Esta historia viene de aquí
… me gustan los problemas,
No existe otra explicación
Esta sí es una dulce condena
una dulce rendición…
Al escuchar esta estrofa, para mí fue inevitable sonreír y pensar que sí, que efectivamente la rutina no estaba hecha para mí, y que la búsqueda de emociones fuertes, las que me hacían sentir y vibrar, sería para mí una dulce condena. Como tantas otras veces ese verano, canturreamos la canción, solo que a partir de esa tarde tuvo otro sentido muy distinto para cada uno de nosotros.
Nadie sospechaba lo que había sucedido, y nosotros teníamos un secreto solo nuestro. Tú eras mío, yo aún no estaba muy segura de todo las posibilidades que eso me daba, pero las atisbaba y me encantaban.
Sería muy complicado repetirlo. Ambos lo sabíamos, pero aún así, entre nosotros sucedieron muchas cosas, pequeñas acciones que solo tú y yo entendíamos. Como por ejemplo, aquella tarde jugando a las cartas en casa de tus padres que dije “me tomaría un café” y tú, sin decir nada, fuiste a la cocina y lo trajiste, exactamente como lo tomo, con leche fría y sacarina, en una taza.
– Ay, qué chico más majo, ¿verdad? – dijo la hermana de mi suegro
– Verdad. Es un encanto – sonreí yo – Gracias, J.
No podíamos hablar solos casi nunca, no había opción, siempre estábamos rodeados. Y en aquellos tiempos los móviles no se usaban como hoy, ni había posibilidad de enviar whatsapps. Vaya, que no había forma de comunicarse, salvo que fuéramos a dar una vuelta, pero era imposible que estuviéramos solos. Una tarde tus hermanas y tú dijisteis que ibais a bajar al pueblo, y yo, aprovechando que me hacían falta un par de cosas de la farmacia, dije que iba con vosotros. Tus hermanas no eran lo que se dice espabiladas, lo que fue perfecto. Fuimos caminando, no muy deprisa, todos íbamos charlando sobre cosas que no recuerdo, hasta que tus hermanas se adelantaron y nos quedamos solos. Por fin.

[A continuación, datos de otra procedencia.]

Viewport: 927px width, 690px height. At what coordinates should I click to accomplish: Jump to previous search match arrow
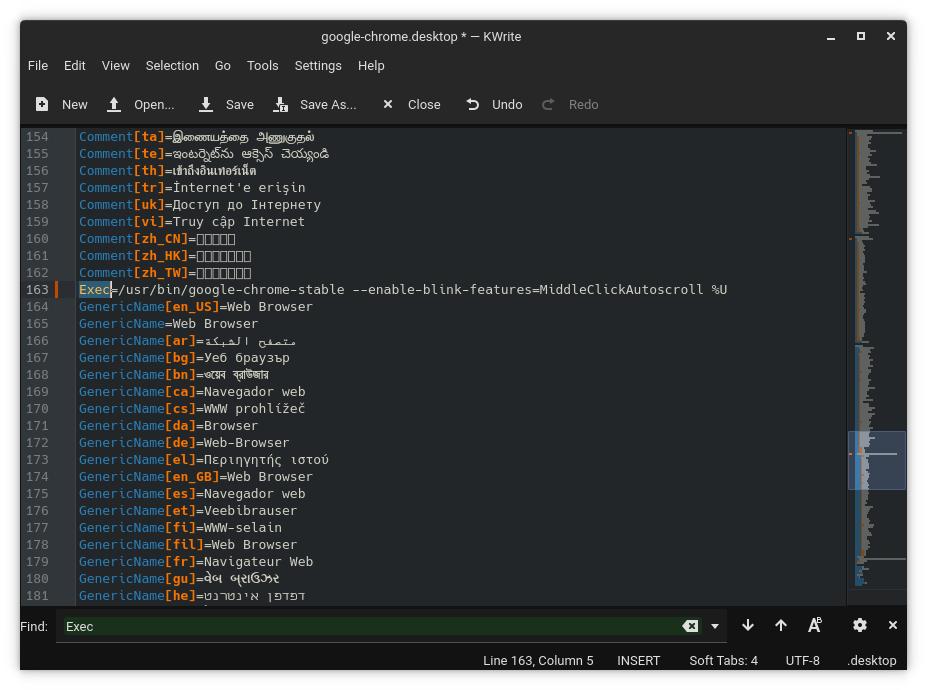point(780,625)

Me miraste, con ganas, con hambre, pero esperando a que yo tomara la iniciativa, lo mismo que la primera vez. Te sonreí y te rocé ligeramente el brazo con las uñas de la mano que tenía más cerca de tu cuerpo.
– ¿Has pensado mucho sobre lo que pasó? – te miré
– Todas las noches – me respondiste, sonrojándote.

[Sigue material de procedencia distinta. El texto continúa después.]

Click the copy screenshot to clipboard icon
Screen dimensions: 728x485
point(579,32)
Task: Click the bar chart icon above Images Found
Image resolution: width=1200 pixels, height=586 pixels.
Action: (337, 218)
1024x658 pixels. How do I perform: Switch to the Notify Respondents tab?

– ¿Todas? Pues esta noche no lo vas a hacer.
Me miraste, y la cara se te descompuso
– No sé si voy a poder…
– ¿Cómo que no? Podrás, y lo harás
– Pensar en aquello, imaginarte… se me va la cabeza, no voy a poder.
– Pues ya puedes pensar en algo, como si tienes que atártela.

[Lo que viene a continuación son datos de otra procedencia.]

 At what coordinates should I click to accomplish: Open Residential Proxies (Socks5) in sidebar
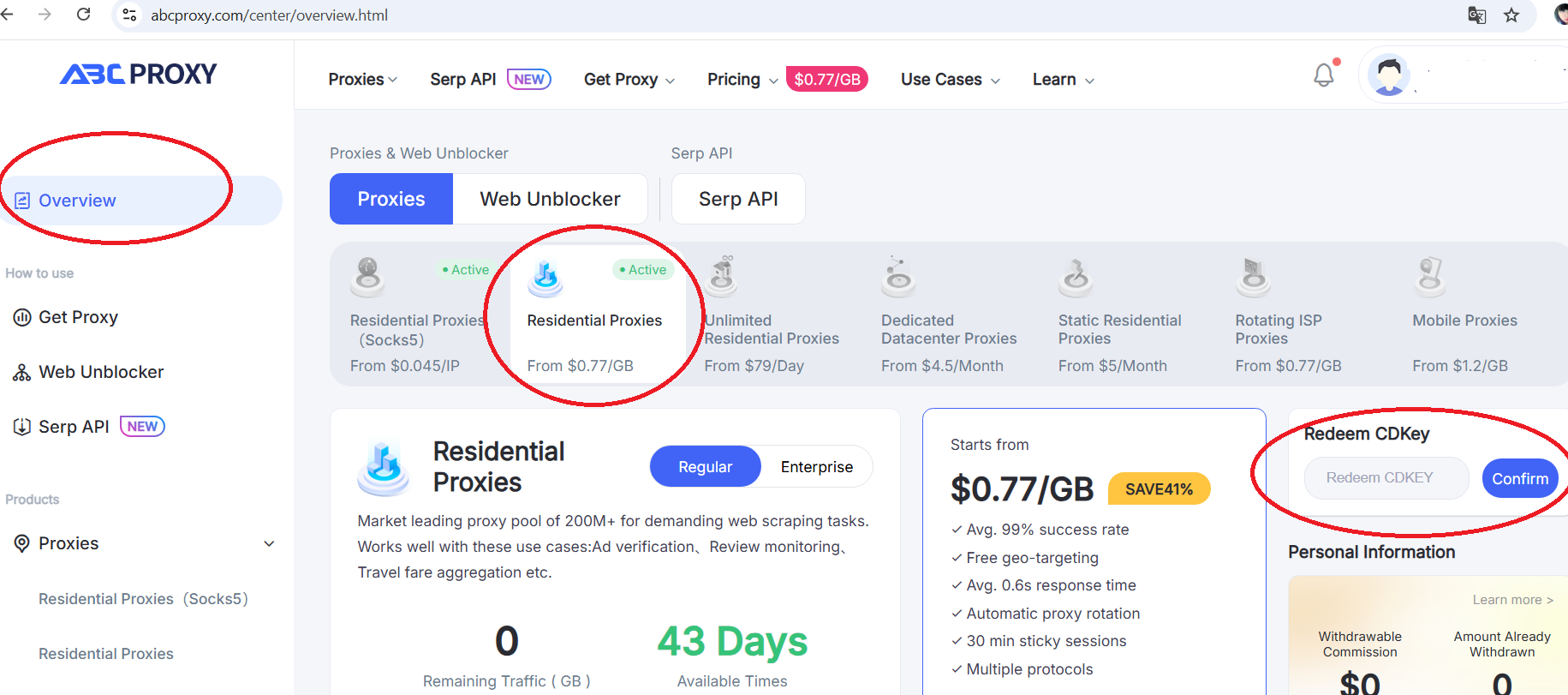(x=143, y=599)
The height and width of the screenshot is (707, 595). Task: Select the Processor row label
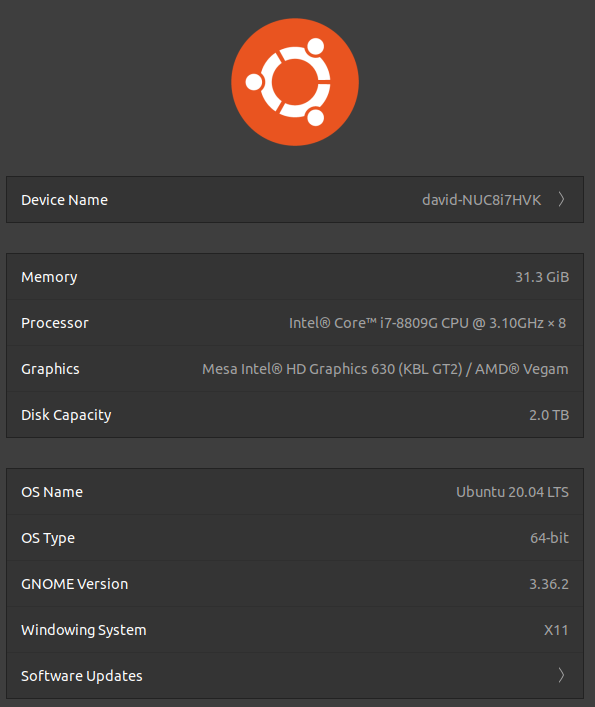pyautogui.click(x=55, y=323)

– ¿Atármela? – me preguntaste
– Con lo que encuentres. Y cada vez que te “acuerdes”, cuando te apriete la cuerda, quiero que pienses que yo también imagino y pienso – sonreí
– ¿Sí? ¿Tú también piensas en mí? – se te iluminaron los ojos
– Pienso, sí – bajé la voz y me acerqué a tu oído – Mientras M. me folla cada mañana, o cada tarde, varias veces, me gusta pensar en lo que hicimos esa tarde, en que tú estás ahí, muy cerca, posiblemente muy caliente, y que te mueres por follarme, pero que eso no sucederá. ¿Me equivoco?
– No – tu cara era seria, no sé si te esperabas tanta crueldad
– Acéptalo, soy tu dulce condena. Así será, y así quiero que me recuerdes siempre.
Y así fue. Tras ese verano volvimos a vernos, pero las cosas ya habían cambiado. Sin embargo jamás lo olvidamos, ni tú ni yo. Los ojos y las sonrisas hablan solas, a veces, mucho más que una larga explicación.